Besides, airflow meters and revolution sensors can be installed in air ducts and fans, respectively to continuously monitor ventilation conditions. To ensure the sustainability of the system, the airflow of a room should be regulated proportionally to its number of occupants. Kurihara et al. (2016) have demonstrated a cost-effective way of monitoring and regulating in-door pressure. Their design utilises a single low-cost aeration fan to act as both a sensor and an actuator. When the indoor-outdoor air pressure difference has exceeded a certain threshold, the fan will act like a windmill and start spinning. Such an action will cause the fan to generate electricity which triggers the fan circuitry to turn on and keep the air pressure difference within a desirable range. Controlling air pressure in confined workspaces is crucial in containing highly contagious respiratory droplets.
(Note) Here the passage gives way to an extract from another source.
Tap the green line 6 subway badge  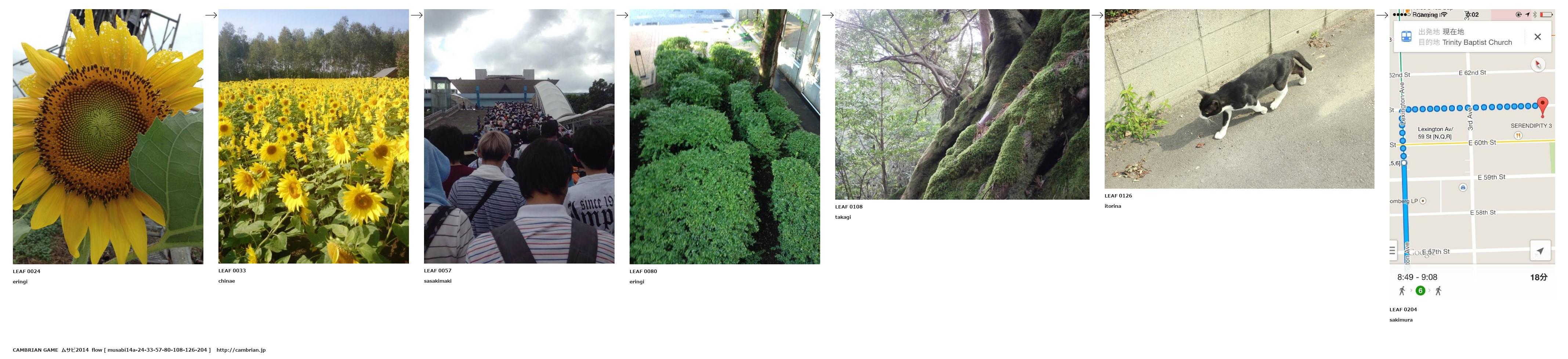[1420, 291]
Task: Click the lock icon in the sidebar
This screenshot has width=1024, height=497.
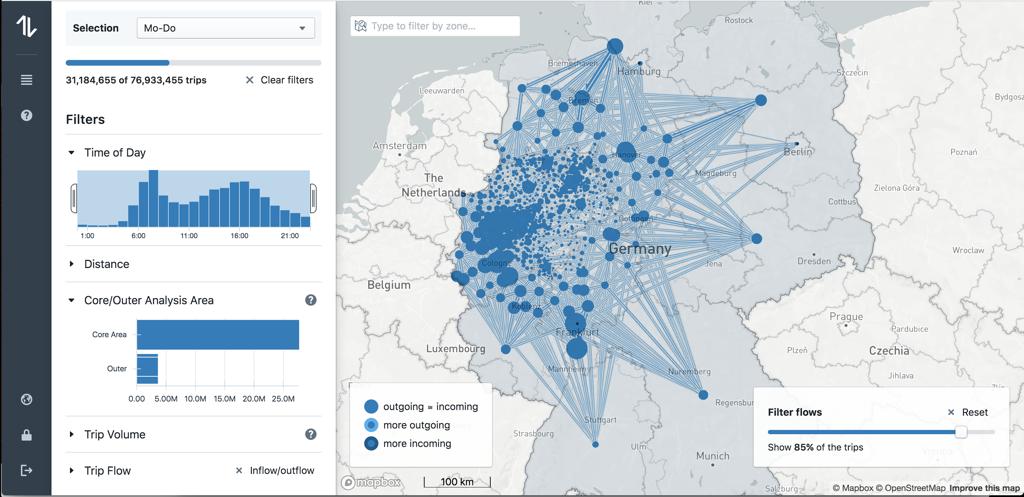Action: click(26, 435)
Shifting Utility Demand under COVID-19

As more people are required to work or study from home due to the pandemic, demands have been shifted from commercial districts toward residential districts. This makes load shifting even more critical as residential districts often, by design, have comparatively lower energy reserve margins. Ali et al. (2019) have performed a simulation study on the effect of load shifting in Australia’s residential areas. According to their research, Australia’s energy demands can be accomplished with its renewable energy sources by shifting the utilisation window of electric water boilers in residential areas by as little as an hour. With Utility 4.0 systems, utility prices will be adjusted dynamically. Smart appliances will intelligently pick the right time to turn on to reduce the overall cost and ultimately yield a more stable system (Elham and Shahram 2017).

Conclusion

Existing challenges in the industry, together with new challenges due to the adoption of modern i4.0 concepts and technologies in their day-to-day businesses, have been discussed. Their corresponding solutions proposed in the literature in recent years have been reviewed. From there, several fundamental research gaps and business opportunities have been identified. Several emerging demands in the utility sector due to the outbreak of COVID-19 have also been identified and practical solutions have been introduced. It is argued that Utility 4.0 technologies are not disrupting but instead are transforming the job market in the utility sector. While vocational jobs could become obsolete with the further adoption of intelligent systems, the complexity of these new systems has generated new job opportunities for establishing, maintaining, and futureproofing them. In general, the utility sector is highly applicable for digitalisation as it involves extensive physical assets that continuously generate valuable data. However, apart from direct data usage in production control in the upstream, such as power plants and oil refineries, and in fault detections in the midstream, which covers the transmission and distribution networks, there is a lack of any business case to involve the massive volume of end-users. Opening the proprietary utility networks to the public can bring economic benefits, while at the same time introduce new technical issues such as security and system integrity. Advanced sensing technologies and intelligent control mechanisms in Utility 4.0 systems can facilitate coordination among users with heterogenous equipment and needs. AI can be used under human supervision to process big data collected from utility assets and support better decision making. However, privacy and ethical issues must be appropriately addressed whenever personal data is involved. Utility 4.0 technologies can shape a utility company to become more lean and agile, which is essential for it to maintain its competitiveness for the post-pandemic era and what is likely to be a very challenging future.